• [Data to use]
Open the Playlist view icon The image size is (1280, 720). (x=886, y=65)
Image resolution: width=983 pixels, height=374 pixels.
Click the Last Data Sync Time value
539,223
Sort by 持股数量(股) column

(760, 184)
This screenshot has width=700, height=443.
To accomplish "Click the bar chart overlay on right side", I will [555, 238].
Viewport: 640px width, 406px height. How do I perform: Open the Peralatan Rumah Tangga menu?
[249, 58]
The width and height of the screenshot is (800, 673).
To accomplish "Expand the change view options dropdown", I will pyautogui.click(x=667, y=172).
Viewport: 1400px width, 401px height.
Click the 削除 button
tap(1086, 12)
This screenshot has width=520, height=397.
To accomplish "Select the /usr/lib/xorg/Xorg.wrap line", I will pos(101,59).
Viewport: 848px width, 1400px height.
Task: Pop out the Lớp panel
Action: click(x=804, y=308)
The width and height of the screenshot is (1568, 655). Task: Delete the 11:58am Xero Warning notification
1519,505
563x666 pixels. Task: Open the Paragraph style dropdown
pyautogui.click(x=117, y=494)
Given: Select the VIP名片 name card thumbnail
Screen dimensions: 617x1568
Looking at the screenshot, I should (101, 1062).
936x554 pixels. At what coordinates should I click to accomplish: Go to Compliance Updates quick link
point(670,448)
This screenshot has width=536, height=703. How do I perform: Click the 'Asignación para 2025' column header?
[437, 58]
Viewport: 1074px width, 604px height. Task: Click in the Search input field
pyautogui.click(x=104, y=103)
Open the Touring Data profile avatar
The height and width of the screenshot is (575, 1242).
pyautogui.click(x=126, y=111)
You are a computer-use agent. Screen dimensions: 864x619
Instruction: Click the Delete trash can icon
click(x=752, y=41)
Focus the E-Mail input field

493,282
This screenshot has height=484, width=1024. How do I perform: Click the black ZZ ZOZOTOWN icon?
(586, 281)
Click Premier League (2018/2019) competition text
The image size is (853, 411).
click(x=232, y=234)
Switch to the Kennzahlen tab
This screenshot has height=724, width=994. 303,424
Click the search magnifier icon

• [Task goal]
Retype every line of the material exactly.

• [Response for this exercise]
Open the Playlist view icon The image size is (1280, 720). (x=886, y=65)
Image resolution: width=983 pixels, height=374 pixels.
Click the Last Data Sync Time value
539,223
Sort by 持股数量(股) column

(760, 184)
This screenshot has width=700, height=443.
To accomplish "Click the bar chart overlay on right side", I will [555, 238].
Viewport: 640px width, 406px height. How do I perform: Open the Peralatan Rumah Tangga menu?
[249, 58]
The width and height of the screenshot is (800, 673).
To accomplish "Expand the change view options dropdown", I will pyautogui.click(x=667, y=172).
Viewport: 1400px width, 401px height.
Click the 削除 button
tap(1086, 12)
This screenshot has width=520, height=397.
To accomplish "Select the /usr/lib/xorg/Xorg.wrap line", I will pos(101,59).
Viewport: 848px width, 1400px height.
Task: Pop out the Lớp panel
Action: click(x=804, y=308)
The width and height of the screenshot is (1568, 655). Task: Delete the 11:58am Xero Warning notification
1519,505
563x666 pixels. Task: Open the Paragraph style dropdown
pyautogui.click(x=117, y=494)
Given: Select the VIP名片 name card thumbnail
Screen dimensions: 617x1568
Looking at the screenshot, I should (101, 1062).
936x554 pixels. At what coordinates should I click to accomplish: Go to Compliance Updates quick link
point(670,448)
This screenshot has width=536, height=703. How do I perform: Click the 'Asignación para 2025' column header?
[437, 58]
Viewport: 1074px width, 604px height. Task: Click in the Search input field
pyautogui.click(x=104, y=103)
Open the Touring Data profile avatar
The height and width of the screenshot is (575, 1242).
pyautogui.click(x=126, y=111)
You are a computer-use agent. Screen dimensions: 864x619
Instruction: Click the Delete trash can icon
click(x=752, y=41)
Focus the E-Mail input field

493,282
This screenshot has height=484, width=1024. How do I perform: Click the black ZZ ZOZOTOWN icon?
(586, 281)
Click Premier League (2018/2019) competition text
The image size is (853, 411).
click(x=232, y=234)
Switch to the Kennzahlen tab
This screenshot has height=724, width=994. 303,424
Click the search magnifier icon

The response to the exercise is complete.